* **Texte à analyser**
────────────────────────────────────────

La passion amoureuse.

Ce que la passion amoureuse peut nous apprendre sur les passions.

 

A. Un exemple.

 

"Je ne décrirai ni les agitations, ni les frémissements, ni les palpitations, ni les mouvements convulsifs, ni les défaillances de coeur que j'éprouvais continuellement ; on en pourra juger par l'effet que sa seule image faisait sur moi (...). Je rêvais en marchant à celle que j'allais voir, à l'accueil caressant qu'elle me ferait, au baiser qui m'attendait à mon arrivée. Ce seul baiser, ce baiser funeste, avant même de le recevoir, m'embrasait le sang à tel point que ma tête se troublait, un éblouissement m'aveuglait, mes genoux tremblants ne pouvaient me soutenir ; j'étais forcé de m'arrêter, de m'asseoir ; toute ma machine était dans un désordre inconcevable : j'étais prêt à m'évanouir".

────────────────────────────────────────

* **Tâche A**
Dans le texte sur la passion amoureuse, qu'est-ce qui embrasait le sang avant même d'être reçu ?
* **Tâche B**
Poursuivez la rédaction du texte sur la passion amoureuse à la suite de sa dernière phrase.

────────────────────────────────────────

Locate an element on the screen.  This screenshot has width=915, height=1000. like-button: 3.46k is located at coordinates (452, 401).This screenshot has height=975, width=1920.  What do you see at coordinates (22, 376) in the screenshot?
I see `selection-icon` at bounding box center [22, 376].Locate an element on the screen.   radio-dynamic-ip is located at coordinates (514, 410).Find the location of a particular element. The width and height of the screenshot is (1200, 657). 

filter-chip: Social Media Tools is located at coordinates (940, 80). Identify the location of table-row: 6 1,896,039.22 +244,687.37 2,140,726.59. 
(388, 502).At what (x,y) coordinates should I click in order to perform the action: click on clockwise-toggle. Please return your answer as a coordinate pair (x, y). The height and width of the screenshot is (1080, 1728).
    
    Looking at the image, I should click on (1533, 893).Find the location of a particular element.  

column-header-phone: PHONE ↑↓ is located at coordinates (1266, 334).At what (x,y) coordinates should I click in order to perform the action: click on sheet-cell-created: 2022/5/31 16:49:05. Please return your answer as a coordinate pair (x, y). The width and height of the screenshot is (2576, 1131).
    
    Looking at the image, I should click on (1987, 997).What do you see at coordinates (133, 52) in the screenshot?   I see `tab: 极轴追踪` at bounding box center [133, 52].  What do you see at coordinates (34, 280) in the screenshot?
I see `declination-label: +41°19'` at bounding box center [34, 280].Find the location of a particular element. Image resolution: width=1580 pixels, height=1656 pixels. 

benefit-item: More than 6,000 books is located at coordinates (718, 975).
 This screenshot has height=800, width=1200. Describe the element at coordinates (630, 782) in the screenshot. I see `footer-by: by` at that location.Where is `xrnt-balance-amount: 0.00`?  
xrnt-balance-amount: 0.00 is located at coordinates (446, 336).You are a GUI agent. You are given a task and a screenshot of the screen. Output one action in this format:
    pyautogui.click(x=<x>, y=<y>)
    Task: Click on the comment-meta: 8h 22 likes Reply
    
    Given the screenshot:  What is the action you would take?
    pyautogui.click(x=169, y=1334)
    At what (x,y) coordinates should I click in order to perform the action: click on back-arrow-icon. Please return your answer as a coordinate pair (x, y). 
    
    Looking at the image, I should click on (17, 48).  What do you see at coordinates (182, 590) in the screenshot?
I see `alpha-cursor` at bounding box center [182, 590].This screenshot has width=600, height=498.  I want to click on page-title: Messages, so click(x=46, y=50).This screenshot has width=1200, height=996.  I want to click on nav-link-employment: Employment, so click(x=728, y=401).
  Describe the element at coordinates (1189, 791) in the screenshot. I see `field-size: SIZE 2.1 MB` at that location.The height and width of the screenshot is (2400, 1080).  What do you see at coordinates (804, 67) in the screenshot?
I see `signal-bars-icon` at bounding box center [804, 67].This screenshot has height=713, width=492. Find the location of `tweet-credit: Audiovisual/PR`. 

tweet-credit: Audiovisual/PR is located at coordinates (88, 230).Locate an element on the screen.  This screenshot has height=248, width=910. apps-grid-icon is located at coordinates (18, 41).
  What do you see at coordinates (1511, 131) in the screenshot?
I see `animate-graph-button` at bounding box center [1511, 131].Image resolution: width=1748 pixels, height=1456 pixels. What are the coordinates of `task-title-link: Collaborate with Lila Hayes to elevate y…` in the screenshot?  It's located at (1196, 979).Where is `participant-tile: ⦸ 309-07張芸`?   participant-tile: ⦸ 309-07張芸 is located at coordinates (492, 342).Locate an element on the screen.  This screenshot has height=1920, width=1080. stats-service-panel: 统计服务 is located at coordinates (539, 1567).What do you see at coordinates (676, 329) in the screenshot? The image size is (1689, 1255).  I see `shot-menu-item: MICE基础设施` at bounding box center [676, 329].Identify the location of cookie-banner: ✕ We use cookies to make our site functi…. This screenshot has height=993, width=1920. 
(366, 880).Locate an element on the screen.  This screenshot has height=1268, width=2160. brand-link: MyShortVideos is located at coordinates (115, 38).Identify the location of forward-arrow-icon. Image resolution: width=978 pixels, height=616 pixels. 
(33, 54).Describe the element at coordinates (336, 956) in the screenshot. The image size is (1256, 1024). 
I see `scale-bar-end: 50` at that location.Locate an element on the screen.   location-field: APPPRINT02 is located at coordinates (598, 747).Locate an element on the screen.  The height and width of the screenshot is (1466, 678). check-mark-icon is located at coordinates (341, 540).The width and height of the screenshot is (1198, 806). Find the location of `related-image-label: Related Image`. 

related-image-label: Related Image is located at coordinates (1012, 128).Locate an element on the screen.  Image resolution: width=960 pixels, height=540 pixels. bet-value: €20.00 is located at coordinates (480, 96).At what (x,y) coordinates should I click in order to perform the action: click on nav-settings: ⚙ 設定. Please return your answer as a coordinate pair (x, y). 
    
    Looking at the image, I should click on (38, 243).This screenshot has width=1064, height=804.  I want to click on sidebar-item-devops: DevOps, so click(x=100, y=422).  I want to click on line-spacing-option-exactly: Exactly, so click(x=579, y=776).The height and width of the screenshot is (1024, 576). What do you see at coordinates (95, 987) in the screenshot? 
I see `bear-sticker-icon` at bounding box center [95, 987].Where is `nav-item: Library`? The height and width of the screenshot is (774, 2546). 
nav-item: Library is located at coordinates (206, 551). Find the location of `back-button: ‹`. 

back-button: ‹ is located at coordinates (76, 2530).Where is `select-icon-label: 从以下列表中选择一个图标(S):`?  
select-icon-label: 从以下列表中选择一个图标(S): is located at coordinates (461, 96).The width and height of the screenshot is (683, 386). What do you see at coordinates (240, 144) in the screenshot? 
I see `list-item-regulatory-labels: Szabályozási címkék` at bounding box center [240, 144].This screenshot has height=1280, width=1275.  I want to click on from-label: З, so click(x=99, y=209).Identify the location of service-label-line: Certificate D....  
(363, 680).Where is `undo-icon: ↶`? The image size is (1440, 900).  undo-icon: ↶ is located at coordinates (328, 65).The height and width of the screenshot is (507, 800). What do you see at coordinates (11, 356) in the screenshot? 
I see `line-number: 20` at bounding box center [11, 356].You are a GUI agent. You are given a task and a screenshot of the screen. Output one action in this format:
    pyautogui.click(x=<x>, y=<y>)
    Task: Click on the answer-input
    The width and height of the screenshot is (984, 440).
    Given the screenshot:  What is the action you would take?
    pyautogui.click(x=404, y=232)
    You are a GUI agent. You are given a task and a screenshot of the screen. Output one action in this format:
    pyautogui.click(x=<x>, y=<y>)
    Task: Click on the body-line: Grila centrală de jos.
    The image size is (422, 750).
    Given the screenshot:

────────────────────────────────────────

* **Réponse attendue A**
Le baiser qui attendait à l'arrivée.

* **Réponse attendue B**
Jean - Jacques ROUSSEAU (1712 - 1778). Les confessions. IX1.


ROUSSEAU raconte dans le livre IX des Confessions l'histoire de sa passion pour Sophie D'HOUDETOT.

 

1. "Avant même de le recevoir".

- 1. Pouvoir de l'imagination. Le pouvoir de l'imagination est ici souligné. L'imagination rend présent ce qui est absent.

RM. Il faut distinguer l'imagination reproductrice de l'imagination créatrice.

- 2. La passion naît d'illusion :

"Elle vint, je la vis : j'étais ivre d'amour sans objet ; cette ivresse fascina mes yeux, cet objet se fixa sur elle ; je vis ma Julie en Mme d'Houdetot (...)"

ROUSSEAU. Les confessions. Livre neuvième2 .

La passion fait voir autre chose que ce qui est sous les yeux.

- 3. Passion et illusion. La passion est une puissance productrice d'illusions. ROUSSEAU poursuit :

"(...) et bientôt je ne vis plus que Mme d'Houdetot, mais revêtue de toutes les perfections dont je venais d'orner l'idole de mon coeur"

ROUSSEAU. Les confessions. Livre neuvième3 .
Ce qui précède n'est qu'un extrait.